Seeing things as episodic leads to NOT being able to see adaptive strategies and, by extension, the ram materials of sustainable change – peoples, actions, leadership, ideas and conversations.
Tempered radicals are balance beam walkers. They want to shake things up but stay within the system. They often come from the margins and experiences of differences which they want to to express while at the same time, they continue to fit in and cultivate their legitimacy. Tempered radicals are the agents of change within organization operating on a spectrum from changing informal structures all the way to formal, deliberate organizing.

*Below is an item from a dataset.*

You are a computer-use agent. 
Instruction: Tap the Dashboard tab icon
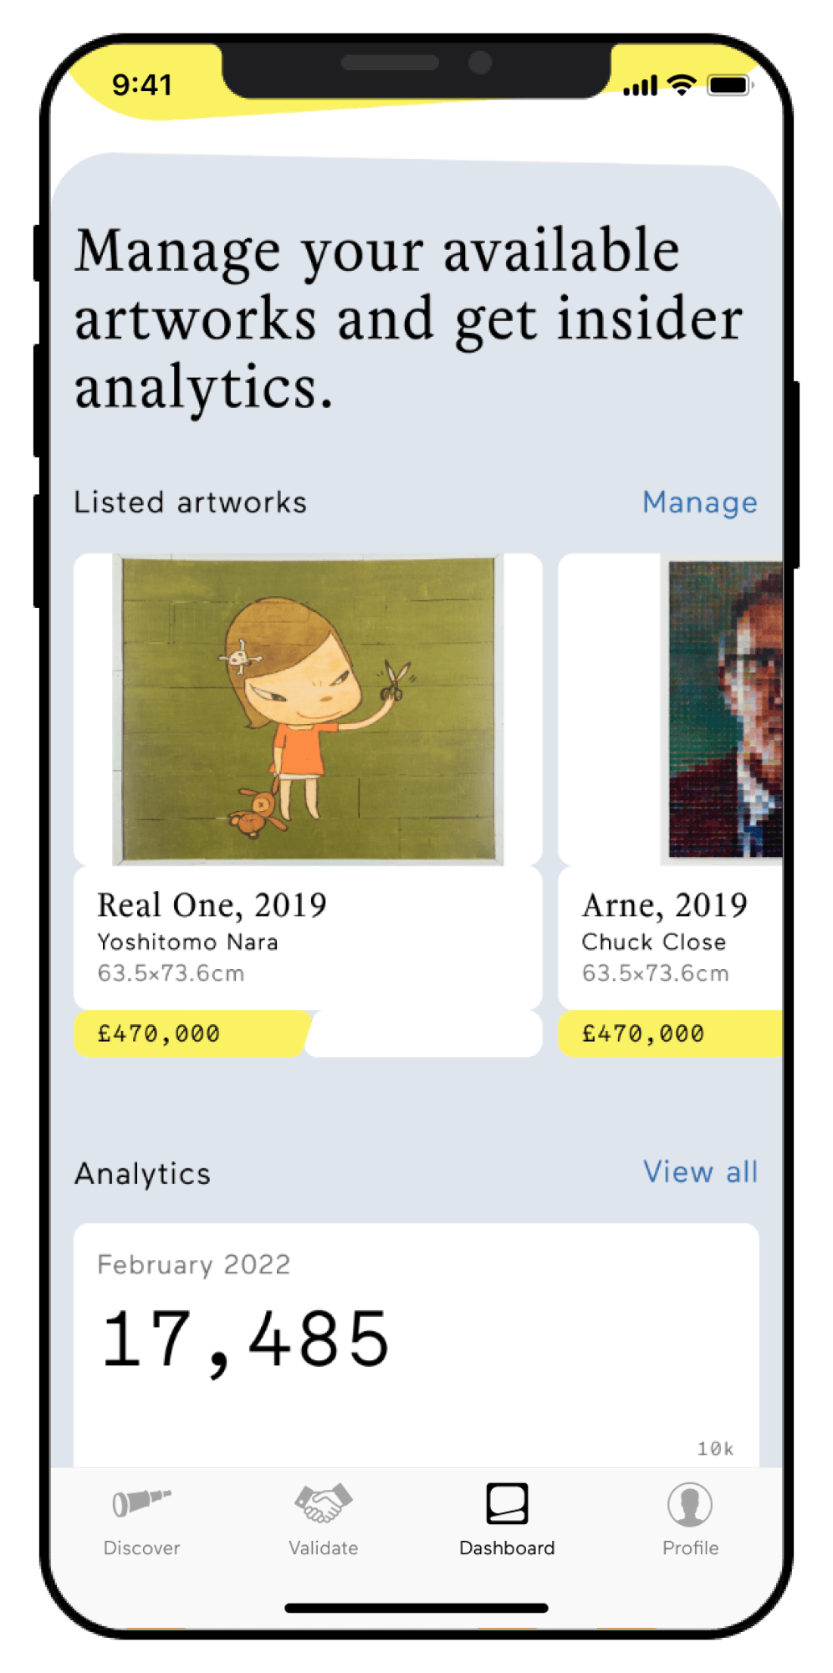507,1503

It’s based on a belief and her research that small things can create change and momentum. Including radical acts like inviting different people to a meeting, sharing information to new people, wearing dressing outside the norm, and finding those small wins that change or invite a new conversations. It is quite organic and local at first then who knows what is possible as we discover the raw material for systemic change.
The role of tempered radicals
Meyerson is going in and talking about tactics that tempered radicals use in their workplaces. What I am looking for from her is the way that tempered radicals understand and attach to the roots of their work. My own experience is that people don’t just come from communities of difference or marginalization, but that they can find in any place a healthy and active place for the expression of the purpose that guides their lives. Tempered radicals bring a strong sense of rooted purpose to their work. How do you develop a rootedness that can thrive anywhere…tempered radicals as weeds. Weeds grow up in the strangest of places and cracks up the concrete and breaks up the soil. My experience of working with and being a tempered radical is that there is nothing really scripted about this work. It is not strategic in the sense of choosing specific tactics for specific moments. Rather it is a stand that radiates from a strong sense of purpose and rootedness.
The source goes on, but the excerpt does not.